Document details for 'Complex responses to movement-based disease control: When livestock trading helps'

Authors Prentice, J.C., Marion, G., Hutchings, M.R., McNeilly, T. and Matthews, L.
Publication details Journal of the Royal Society Interface 14, 20160531. Royal Society Publshing.
Publisher details Royal Society Publshing
Keywords basic reproduction ratio, Escherichia coli O157, bovine viral diarrhoea virus, Mycobacterium avium ssp. paratuberculosis, heterogeneity, supershedder
Abstract Livestock disease controls are often linked to movements between farms, for example, via quarantine and pre- or post-movement testing. Designing effective controls, therefore, benefits from accurate assessment of herd-to-herd transmission. Household models of human infections make use of R*, the number of groups infected by an initial infected group, which is a metapopulation level analogue of the basic reproduction number R0 that provides a better characterization of disease spread in a metapopulation. However, existing approaches to calculate R* do not account for individual movements between locations which means we lack suitable tools for livestock systems.
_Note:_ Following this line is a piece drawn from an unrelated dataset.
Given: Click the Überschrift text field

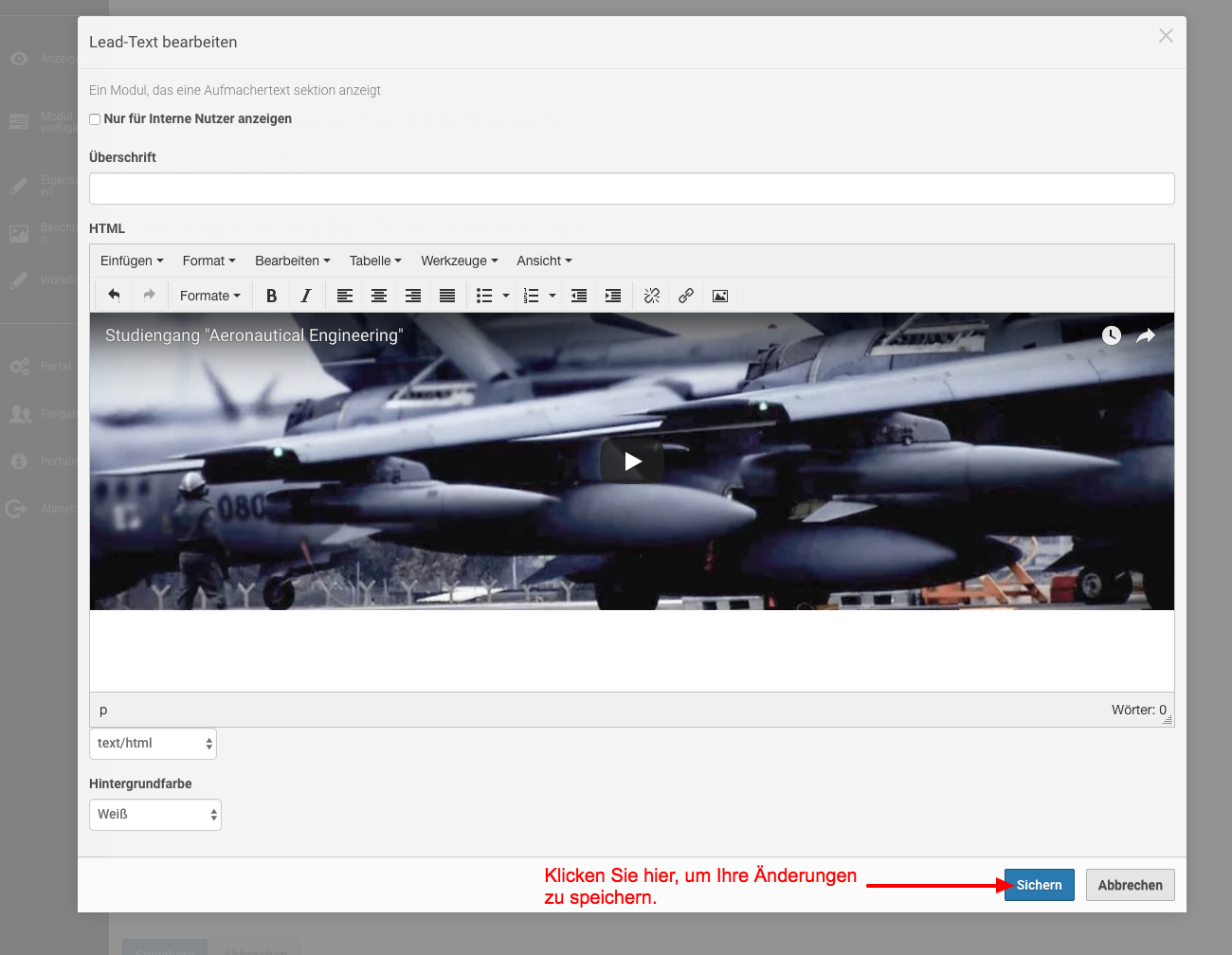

We address this gap using next-generation matrix approaches to capture movements explicitly and introduce novel tools to calculate R* in any populations coupled by individual movements. We show that depletion of infectives in the source group, which hastens its recovery, is a phenomenon with important implications for design and efficacy of movement-based controls. Underpinning our results is the observation that R* peaks at intermediate livestock movement rates. Consequently, under movement-based controls, infection could be controlled at high movement rates but persist at intermediate rates. Thus, once control schemes are present in a livestock system, a reduction in movements can counterintuitively lead to increased disease prevalence. We illustrate our results using four important livestock diseases (bovine viral diarrhoea, bovine herpes virus, Johne's disease and Escherichia coli O157) that each persist across different movement rate ranges with the consequence that a change in livestock movements could help control one disease, but exacerbate another.